Is there some documentation on how tty auditing works? I've got it
enabled, but I can't tell when something is going to be logged. It's not
immediate. (Also, on ubuntu 12.04, our older kernel apparently doesn't
support the feature in the pam module that does *not* log passwords. So
that's fun. Maybe not the end of the world, if we get kerberos running for
the log transfer, but ... yuck.)
On Wed, Jul 13, 2016 at 9:32 AM, Steve Grubb <sgrubb(a)redhat.com> wrote:
On Wednesday, July 13, 2016 9:22:57 AM EDT Chris Nandor wrote:
> Secondary question: the reason for what I'm working on is that we want to
> be able to audit what folks do as root on our production hosts. We're
not
> a bank, and a perfect solution is not required, but we do need to be able
> to take reasonable steps to find out if people with access are doing bad
> things.
>
> Is this setup reasonable for that purpose?

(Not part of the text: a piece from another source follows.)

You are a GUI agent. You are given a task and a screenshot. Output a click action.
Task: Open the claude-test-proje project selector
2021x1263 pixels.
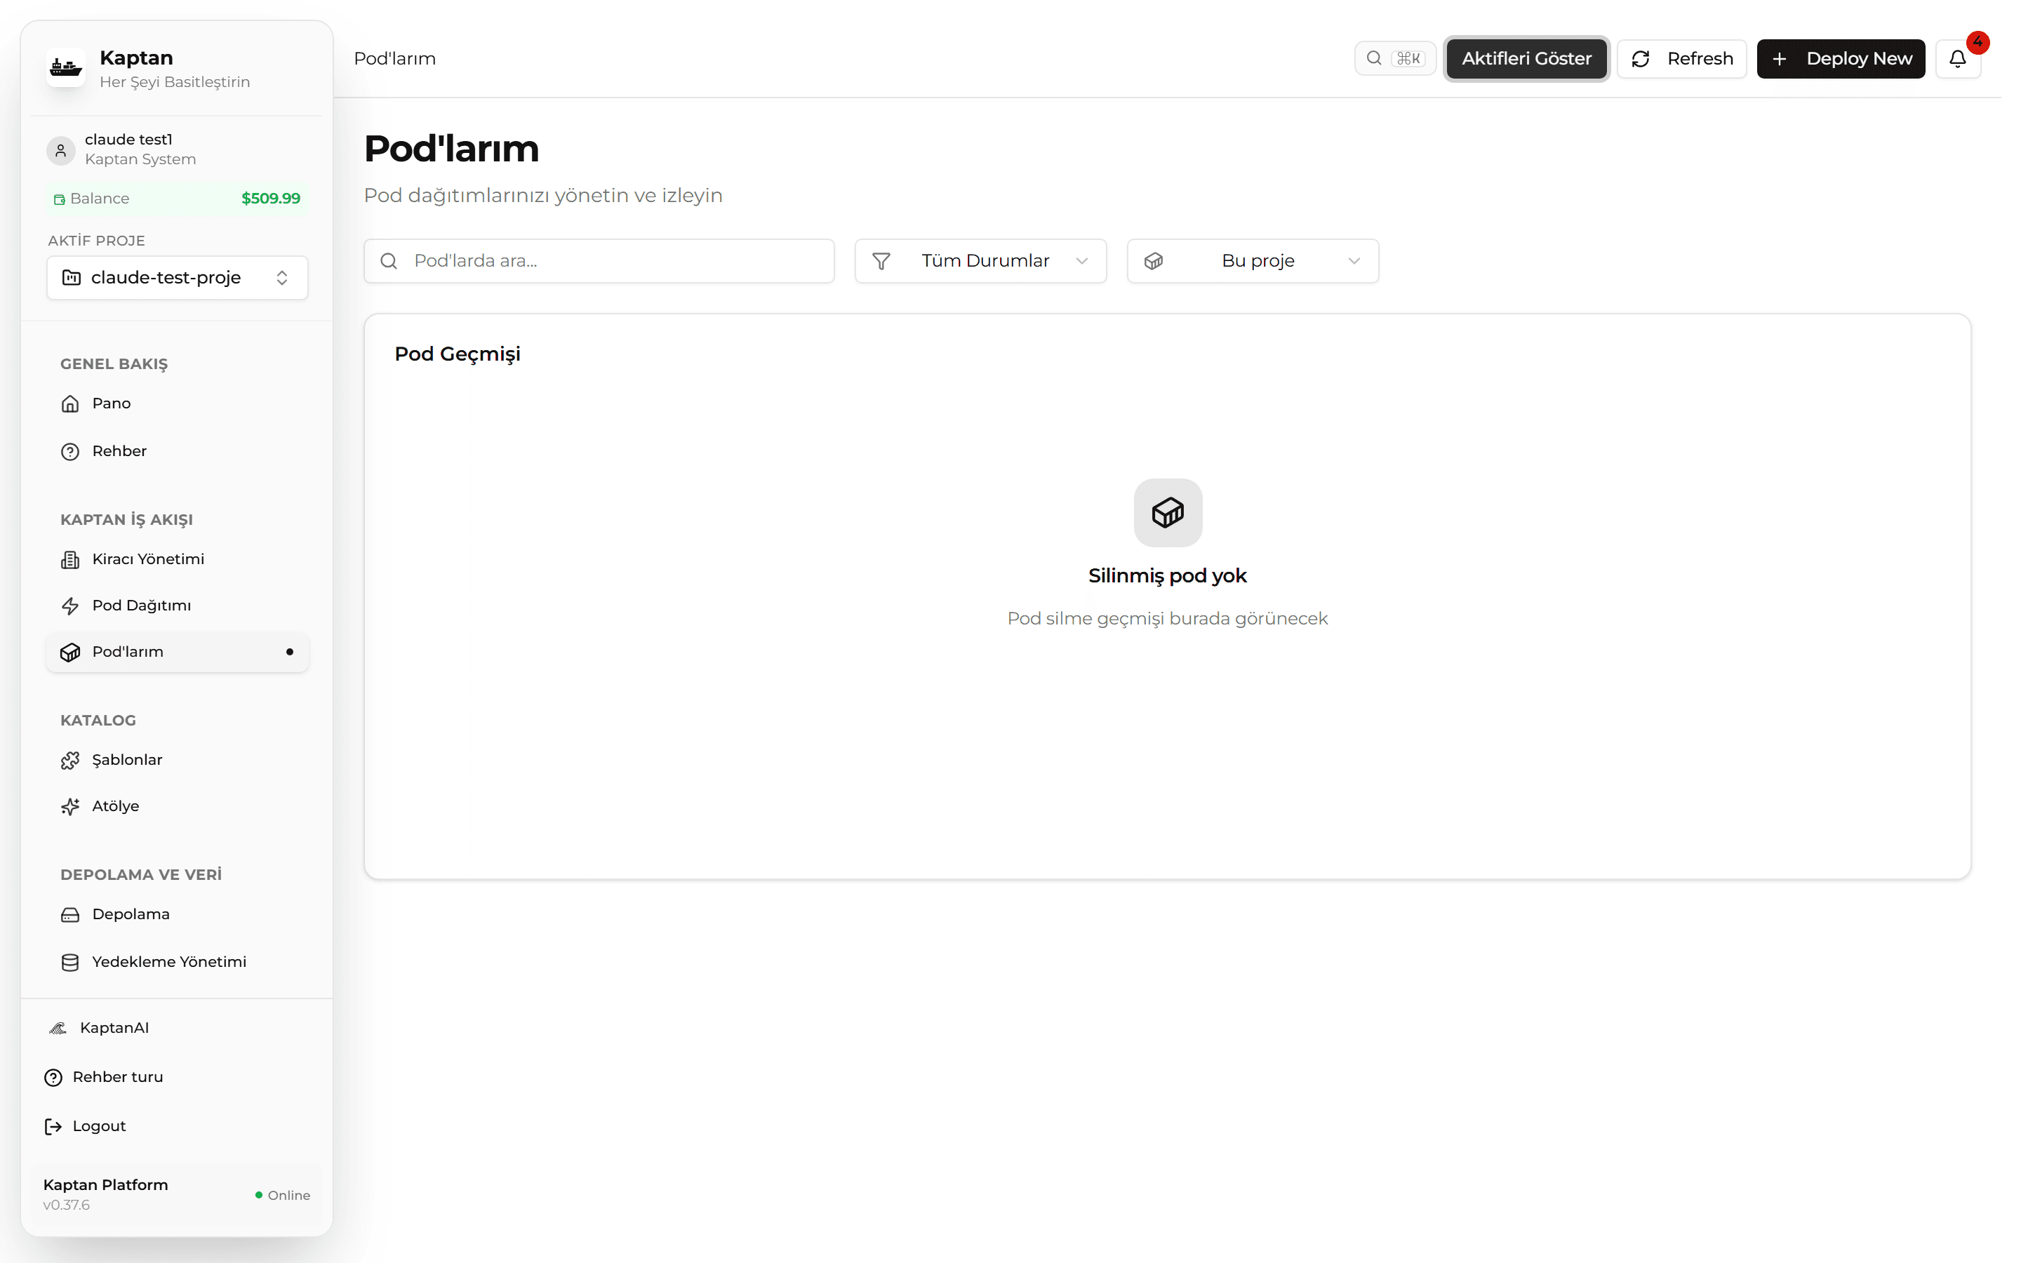177,277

Yes. You would want to do two things, first enable tty auditing. This is
done
by the pam_tty_audit module. Second consider adding the
32-power-abuse.rules
to your rules.
> I know that's a loaded question
> and I can answer any questions anyone has that are necessary to figure
this
> out. I am not asking so much about rules, but about architecture:
logging
> according to whatever rules we set up, to the local audit.log and
> immediately to a remote using audisp-remote, so the log can't be easily
> manipulated.
Remote logging is the defence against local log manipulation.
-Steve
> On Wed, Jul 13, 2016 at 8:57 AM, Steve Grubb <sgrubb(a)redhat.com> wrote:
> > On Wednesday, July 13, 2016 8:47:58 AM EDT Chris Nandor wrote:
> > > Hi, I had some odd behavior to report.
> > >
> > > I am running ubuntu 12.04. Using the default auditd and
audispd-plugins
> > > packages for my release, I was able to get logs sent to local syslog
and
> >
> > to
> >
> > > a remote auditd server (same basic configuration), but the entries
were
> > > being buffered somewhere (I think on the client side), and if the
server
> > > died reconnections didn't happen.
> > >
> > > So, I wanted a more recent version, so I compiled audit-userspace
from
> >
> > the
> >
> > > github src mirror,* trunk@1341.
> >
> > The github repo is a mirror of svn and is not always up to date. The
issue
> > you
> > are seeing is fixed in the next commit after the mirror stops.
> >
> >
https://fedorahosted.org/audit/changeset/1342
> >
> > if you want the lastest you can:
> >
> > svn co
http://svn.fedorahosted.org/svn/audit/trunk
> >
> > and then generate from there. I am planning to release audit-2.6.5
> > tomorrow.
> > So, if anyone can test the current code, I'd really appreciate it. I'm
> > hoping
> > the next release settles down the audit code.
> >
> > > When I did, I got some weird results. For example, I expected got
> > >
> > > something like this in my audit.log:
> > >
node=host.example.com type=CWD msg=audit(1468363871.644:3279856):
> > > cwd="/etc/audisp"
> > >
> > > And that was as expected. In syslog, I expected to get:
> > > Jul 13 08:34:53 host audispd:
node=host.loc.example.com type=CWD
> > >
> > > msg=audit(1468363871.644:3279856): cwd="/etc/audisp"
> > >
> > > But instead, I got:
> > > Jul 13 08:34:53 host audispd: type=CWD msg=node=
host.loc.example.com
> > >
> > > type=CWD msg=audit(1468363871.644
> > >
> > > As you can see, the whole thing was prepended with "type=CWD
msg=",
and
> >
> > the
> >
> > > line was truncated. Similarly, on the remote host, I got the same
thing:
> > > type=CWD
msg=node=host.loc.example.com type=CWD
> >
> > msg=audit(1468363871.644
> >
> > > I noticed that the most recent version of the src for ubuntu was
2.4.5,
> >
> > so
> >
> > > I grabbed the src tarball from packages.ubuntu and built it, and now
> > > everything looks fine. The exact same line I see in my audit.log
shows
> >
> > up
> >
> > > in the remote audit.log, with no buffering. When I restart the
remote
> > > auditd server or client, it reconnects. syslog has same entry
> > > (prepended
> > > with the timestamp etc.). Everything seems happy now.
> > >
> > >
> > > *For some reason I had to define `CC_FOR_BUILD=gcc` in my shell when
I
> >
> > ran
> >
> > > `make` from the svn/git src. I did not require this when building
2.4.5
> > > from the ubuntu src.
> >
> > I think that should have been detected during configure.